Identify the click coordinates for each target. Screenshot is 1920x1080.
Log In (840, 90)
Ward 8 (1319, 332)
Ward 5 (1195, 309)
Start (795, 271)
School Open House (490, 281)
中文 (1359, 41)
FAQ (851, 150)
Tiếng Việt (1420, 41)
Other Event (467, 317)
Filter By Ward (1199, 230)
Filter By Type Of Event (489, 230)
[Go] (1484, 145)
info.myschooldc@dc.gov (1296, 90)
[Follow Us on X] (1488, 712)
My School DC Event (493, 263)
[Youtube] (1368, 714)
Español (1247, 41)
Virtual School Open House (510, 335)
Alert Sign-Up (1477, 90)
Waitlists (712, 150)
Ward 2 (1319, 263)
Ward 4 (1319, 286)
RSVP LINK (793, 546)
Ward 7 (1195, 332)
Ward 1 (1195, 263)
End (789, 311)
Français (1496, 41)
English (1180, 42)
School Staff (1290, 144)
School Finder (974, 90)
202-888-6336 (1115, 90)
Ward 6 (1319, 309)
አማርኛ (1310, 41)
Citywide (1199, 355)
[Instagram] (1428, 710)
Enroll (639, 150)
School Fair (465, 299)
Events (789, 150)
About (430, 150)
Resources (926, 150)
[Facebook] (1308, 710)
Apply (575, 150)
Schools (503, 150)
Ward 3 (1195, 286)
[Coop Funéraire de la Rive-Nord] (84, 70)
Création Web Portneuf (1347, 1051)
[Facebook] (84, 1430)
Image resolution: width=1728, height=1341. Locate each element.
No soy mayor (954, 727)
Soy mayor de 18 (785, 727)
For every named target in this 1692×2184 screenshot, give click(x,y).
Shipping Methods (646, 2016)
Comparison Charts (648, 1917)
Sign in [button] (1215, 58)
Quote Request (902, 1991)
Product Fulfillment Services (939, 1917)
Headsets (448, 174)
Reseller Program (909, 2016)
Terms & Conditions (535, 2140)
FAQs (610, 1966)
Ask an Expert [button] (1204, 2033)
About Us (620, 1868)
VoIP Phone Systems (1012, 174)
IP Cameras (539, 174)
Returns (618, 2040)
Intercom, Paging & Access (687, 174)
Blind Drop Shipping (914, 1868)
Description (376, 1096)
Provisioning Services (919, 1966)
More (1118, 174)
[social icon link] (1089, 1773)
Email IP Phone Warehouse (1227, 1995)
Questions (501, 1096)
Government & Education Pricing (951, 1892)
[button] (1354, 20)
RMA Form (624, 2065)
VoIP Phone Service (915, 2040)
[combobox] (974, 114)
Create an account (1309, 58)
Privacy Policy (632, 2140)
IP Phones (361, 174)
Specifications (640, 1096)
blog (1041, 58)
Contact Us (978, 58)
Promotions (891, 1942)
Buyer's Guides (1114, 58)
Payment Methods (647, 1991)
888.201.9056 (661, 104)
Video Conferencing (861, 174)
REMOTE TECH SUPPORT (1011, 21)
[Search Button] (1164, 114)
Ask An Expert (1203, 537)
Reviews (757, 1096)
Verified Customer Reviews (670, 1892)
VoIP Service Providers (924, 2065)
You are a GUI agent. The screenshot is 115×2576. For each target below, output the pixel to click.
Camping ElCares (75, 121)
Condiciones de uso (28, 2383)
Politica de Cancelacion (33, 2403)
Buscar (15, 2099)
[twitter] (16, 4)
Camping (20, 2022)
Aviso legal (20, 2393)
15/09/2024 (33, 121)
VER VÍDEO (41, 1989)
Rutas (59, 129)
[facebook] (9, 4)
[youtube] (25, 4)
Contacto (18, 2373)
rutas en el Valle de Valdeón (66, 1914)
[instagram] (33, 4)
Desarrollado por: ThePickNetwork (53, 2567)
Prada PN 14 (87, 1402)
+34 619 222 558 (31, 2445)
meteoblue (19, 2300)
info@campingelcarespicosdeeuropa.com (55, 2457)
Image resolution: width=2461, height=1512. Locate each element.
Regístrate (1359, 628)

_ACTIVITY_.
Please set down all of the data above again, matching it exactly.

_REPLY TO THE EXERCISE_.
Identify the click coordinates for each target. Screenshot is 1920x1080.
Log In (840, 90)
Ward 8 (1319, 332)
Ward 5 (1195, 309)
Start (795, 271)
School Open House (490, 281)
中文 (1359, 41)
FAQ (851, 150)
Tiếng Việt (1420, 41)
Other Event (467, 317)
Filter By Ward (1199, 230)
Filter By Type Of Event (489, 230)
[Go] (1484, 145)
info.myschooldc@dc.gov (1296, 90)
[Follow Us on X] (1488, 712)
My School DC Event (493, 263)
[Youtube] (1368, 714)
Español (1247, 41)
Virtual School Open House (510, 335)
Alert Sign-Up (1477, 90)
Waitlists (712, 150)
Ward 2 (1319, 263)
Ward 4 (1319, 286)
RSVP LINK (793, 546)
Ward 7 (1195, 332)
Ward 1 (1195, 263)
End (789, 311)
Français (1496, 41)
English (1180, 42)
School Staff (1290, 144)
School Finder (974, 90)
202-888-6336 (1115, 90)
Ward 6 (1319, 309)
አማርኛ (1310, 41)
Citywide (1199, 355)
[Instagram] (1428, 710)
Enroll (639, 150)
School Fair (465, 299)
Events (789, 150)
About (430, 150)
Resources (926, 150)
[Facebook] (1308, 710)
Apply (575, 150)
Schools (503, 150)
Ward 3 (1195, 286)
[Coop Funéraire de la Rive-Nord] (84, 70)
Création Web Portneuf (1347, 1051)
[Facebook] (84, 1430)
Image resolution: width=1728, height=1341. Locate each element.
No soy mayor (954, 727)
Soy mayor de 18 (785, 727)
For every named target in this 1692×2184 screenshot, give click(x,y).
Shipping Methods (646, 2016)
Comparison Charts (648, 1917)
Sign in [button] (1215, 58)
Quote Request (902, 1991)
Product Fulfillment Services (939, 1917)
Headsets (448, 174)
Reseller Program (909, 2016)
Terms & Conditions (535, 2140)
FAQs (610, 1966)
Ask an Expert [button] (1204, 2033)
About Us (620, 1868)
VoIP Phone Systems (1012, 174)
IP Cameras (539, 174)
Returns (618, 2040)
Intercom, Paging & Access (687, 174)
Blind Drop Shipping (914, 1868)
Description (376, 1096)
Provisioning Services (919, 1966)
More (1118, 174)
[social icon link] (1089, 1773)
Email IP Phone Warehouse (1227, 1995)
Questions (501, 1096)
Government & Education Pricing (951, 1892)
[button] (1354, 20)
RMA Form (624, 2065)
VoIP Phone Service (915, 2040)
[combobox] (974, 114)
Create an account (1309, 58)
Privacy Policy (632, 2140)
IP Phones (361, 174)
Specifications (640, 1096)
blog (1041, 58)
Contact Us (978, 58)
Promotions (891, 1942)
Buyer's Guides (1114, 58)
Payment Methods (647, 1991)
888.201.9056 (661, 104)
Video Conferencing (861, 174)
REMOTE TECH SUPPORT (1011, 21)
[Search Button] (1164, 114)
Ask An Expert (1203, 537)
Reviews (757, 1096)
Verified Customer Reviews (670, 1892)
VoIP Service Providers (924, 2065)
You are a GUI agent. The screenshot is 115×2576. For each target below, output the pixel to click.
Camping ElCares (75, 121)
Condiciones de uso (28, 2383)
Politica de Cancelacion (33, 2403)
Buscar (15, 2099)
[twitter] (16, 4)
Camping (20, 2022)
Aviso legal (20, 2393)
15/09/2024 (33, 121)
VER VÍDEO (41, 1989)
Rutas (59, 129)
[facebook] (9, 4)
[youtube] (25, 4)
Contacto (18, 2373)
rutas en el Valle de Valdeón (66, 1914)
[instagram] (33, 4)
Desarrollado por: ThePickNetwork (53, 2567)
Prada PN 14 (87, 1402)
+34 619 222 558 (31, 2445)
meteoblue (19, 2300)
info@campingelcarespicosdeeuropa.com (55, 2457)
Image resolution: width=2461, height=1512. Locate each element.
Regístrate (1359, 628)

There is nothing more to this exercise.